Sweet Potato Casserole
SteveInitial version
Ingredients
- 3 lbs. Sweet potatoes
- 2/3 c Sugar
- 4 Eggs
- 4 oz. Butter unsalted, melted
- 8 -12 oz. Milk
- 1 1/2 tsp Vanilla extract
- 1 tsp Salt
- 4 oz. Butter unsalted, melted
- 1 c Light brown sugar
- 1 c Pecans chopped
- 1 1/2 c Corn flakes
Instructions
Pre-heat oven to 350°F. Pierce potatoes a few times and roast until tender, about 45 minutes to 1 hour. Grease a 4 qt. casserole pan and set aside. When potatoes are cool enough to handle, peel and discard skins.

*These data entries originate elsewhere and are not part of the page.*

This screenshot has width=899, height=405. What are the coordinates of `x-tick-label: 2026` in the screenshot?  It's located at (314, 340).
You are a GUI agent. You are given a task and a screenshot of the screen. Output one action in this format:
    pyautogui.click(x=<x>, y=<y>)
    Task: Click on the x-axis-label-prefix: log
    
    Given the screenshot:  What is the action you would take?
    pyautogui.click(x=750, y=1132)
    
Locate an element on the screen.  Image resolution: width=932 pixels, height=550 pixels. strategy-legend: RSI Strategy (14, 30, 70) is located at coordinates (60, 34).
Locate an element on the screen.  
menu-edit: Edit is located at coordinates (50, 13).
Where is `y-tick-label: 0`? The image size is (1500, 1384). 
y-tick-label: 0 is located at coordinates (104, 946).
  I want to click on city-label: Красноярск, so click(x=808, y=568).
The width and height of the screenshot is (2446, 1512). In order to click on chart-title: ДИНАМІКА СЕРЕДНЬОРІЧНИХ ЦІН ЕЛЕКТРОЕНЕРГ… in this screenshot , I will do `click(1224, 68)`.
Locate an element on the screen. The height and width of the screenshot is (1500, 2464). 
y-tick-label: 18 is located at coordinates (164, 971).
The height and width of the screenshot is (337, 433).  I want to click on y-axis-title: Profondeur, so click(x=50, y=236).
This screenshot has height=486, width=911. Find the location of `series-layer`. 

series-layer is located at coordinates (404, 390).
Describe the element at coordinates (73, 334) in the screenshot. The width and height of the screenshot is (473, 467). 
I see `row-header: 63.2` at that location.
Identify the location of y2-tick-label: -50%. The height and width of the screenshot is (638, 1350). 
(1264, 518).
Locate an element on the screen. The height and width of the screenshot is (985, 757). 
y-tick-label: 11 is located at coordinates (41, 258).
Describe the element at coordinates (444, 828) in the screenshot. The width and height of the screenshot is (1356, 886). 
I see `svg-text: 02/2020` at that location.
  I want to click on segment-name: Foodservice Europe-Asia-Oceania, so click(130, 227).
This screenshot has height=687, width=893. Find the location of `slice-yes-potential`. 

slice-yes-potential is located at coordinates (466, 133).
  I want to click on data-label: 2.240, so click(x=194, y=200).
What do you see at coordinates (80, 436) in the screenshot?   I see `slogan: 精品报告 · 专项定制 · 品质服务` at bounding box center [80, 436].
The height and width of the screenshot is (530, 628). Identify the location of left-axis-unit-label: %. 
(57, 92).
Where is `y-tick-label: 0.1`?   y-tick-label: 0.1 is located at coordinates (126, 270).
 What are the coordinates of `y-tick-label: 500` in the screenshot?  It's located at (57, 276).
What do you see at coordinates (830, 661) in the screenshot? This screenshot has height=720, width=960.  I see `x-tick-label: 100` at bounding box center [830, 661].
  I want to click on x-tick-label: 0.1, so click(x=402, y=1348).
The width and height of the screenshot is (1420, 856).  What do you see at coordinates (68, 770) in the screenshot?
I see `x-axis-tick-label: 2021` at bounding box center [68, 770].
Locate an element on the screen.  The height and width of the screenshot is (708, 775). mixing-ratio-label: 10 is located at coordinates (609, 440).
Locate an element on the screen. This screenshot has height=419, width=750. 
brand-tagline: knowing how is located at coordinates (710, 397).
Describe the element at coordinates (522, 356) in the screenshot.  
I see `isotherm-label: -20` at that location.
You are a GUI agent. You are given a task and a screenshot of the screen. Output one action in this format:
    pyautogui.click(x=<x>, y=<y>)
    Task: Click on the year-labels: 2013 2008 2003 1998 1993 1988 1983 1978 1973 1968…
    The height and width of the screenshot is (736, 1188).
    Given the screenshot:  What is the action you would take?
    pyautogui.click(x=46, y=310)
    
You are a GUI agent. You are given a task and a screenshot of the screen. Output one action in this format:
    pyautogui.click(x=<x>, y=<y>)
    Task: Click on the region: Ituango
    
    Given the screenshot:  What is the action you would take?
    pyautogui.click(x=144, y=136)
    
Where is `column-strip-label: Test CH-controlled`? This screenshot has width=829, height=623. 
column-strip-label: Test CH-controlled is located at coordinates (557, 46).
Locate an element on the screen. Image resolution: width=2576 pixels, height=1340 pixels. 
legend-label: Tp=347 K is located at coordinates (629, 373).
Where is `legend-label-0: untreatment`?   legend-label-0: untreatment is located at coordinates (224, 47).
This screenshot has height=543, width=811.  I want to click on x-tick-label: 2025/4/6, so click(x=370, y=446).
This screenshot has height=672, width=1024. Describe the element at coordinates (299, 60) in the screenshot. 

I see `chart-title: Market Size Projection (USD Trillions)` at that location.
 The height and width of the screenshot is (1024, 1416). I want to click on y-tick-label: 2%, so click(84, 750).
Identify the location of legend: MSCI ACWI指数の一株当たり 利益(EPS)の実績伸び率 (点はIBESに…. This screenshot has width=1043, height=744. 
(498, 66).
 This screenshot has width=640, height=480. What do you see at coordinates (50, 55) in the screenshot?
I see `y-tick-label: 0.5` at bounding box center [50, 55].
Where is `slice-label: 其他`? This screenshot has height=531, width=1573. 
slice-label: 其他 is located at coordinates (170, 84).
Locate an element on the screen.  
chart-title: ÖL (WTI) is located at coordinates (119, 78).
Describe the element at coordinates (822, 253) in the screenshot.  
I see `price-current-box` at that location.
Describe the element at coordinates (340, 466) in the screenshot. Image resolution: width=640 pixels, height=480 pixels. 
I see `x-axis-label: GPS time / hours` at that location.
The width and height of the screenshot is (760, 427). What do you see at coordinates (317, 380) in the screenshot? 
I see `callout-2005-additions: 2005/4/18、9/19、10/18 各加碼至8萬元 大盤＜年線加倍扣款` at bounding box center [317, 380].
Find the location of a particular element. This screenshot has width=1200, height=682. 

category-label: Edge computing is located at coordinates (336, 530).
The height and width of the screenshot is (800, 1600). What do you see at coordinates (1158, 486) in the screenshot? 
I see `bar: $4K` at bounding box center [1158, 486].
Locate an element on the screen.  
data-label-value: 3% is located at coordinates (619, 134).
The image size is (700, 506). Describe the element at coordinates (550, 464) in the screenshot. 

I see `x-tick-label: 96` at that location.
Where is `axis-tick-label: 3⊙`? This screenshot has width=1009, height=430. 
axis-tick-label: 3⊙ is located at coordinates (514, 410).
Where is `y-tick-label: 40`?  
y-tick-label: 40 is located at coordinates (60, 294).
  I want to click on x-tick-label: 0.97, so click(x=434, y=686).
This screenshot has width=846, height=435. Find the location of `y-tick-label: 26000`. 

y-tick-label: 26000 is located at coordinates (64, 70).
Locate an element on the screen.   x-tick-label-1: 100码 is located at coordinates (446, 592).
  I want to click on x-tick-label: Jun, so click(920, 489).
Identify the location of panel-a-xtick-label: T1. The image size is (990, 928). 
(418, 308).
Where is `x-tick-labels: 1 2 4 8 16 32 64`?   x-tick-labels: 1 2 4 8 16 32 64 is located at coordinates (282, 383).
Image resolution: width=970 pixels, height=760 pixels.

In the bowl of a food processor, add the potatoes and sugar, blending until smooth. With the machine running, add the eggs one at a time, then butter, milk, vanilla and salt. If you desire a chunkier texture, add all ingredients to a bowl and mash together. Pour into the prepared casserole dish and bake for 20 minutes.
For the topping, remove casserole from oven and pour the remaining butter evenly over the top. Sprinkle with the brown sugar, pecans and corn flakes. Return to the oven and bake for an additional 10 minutes.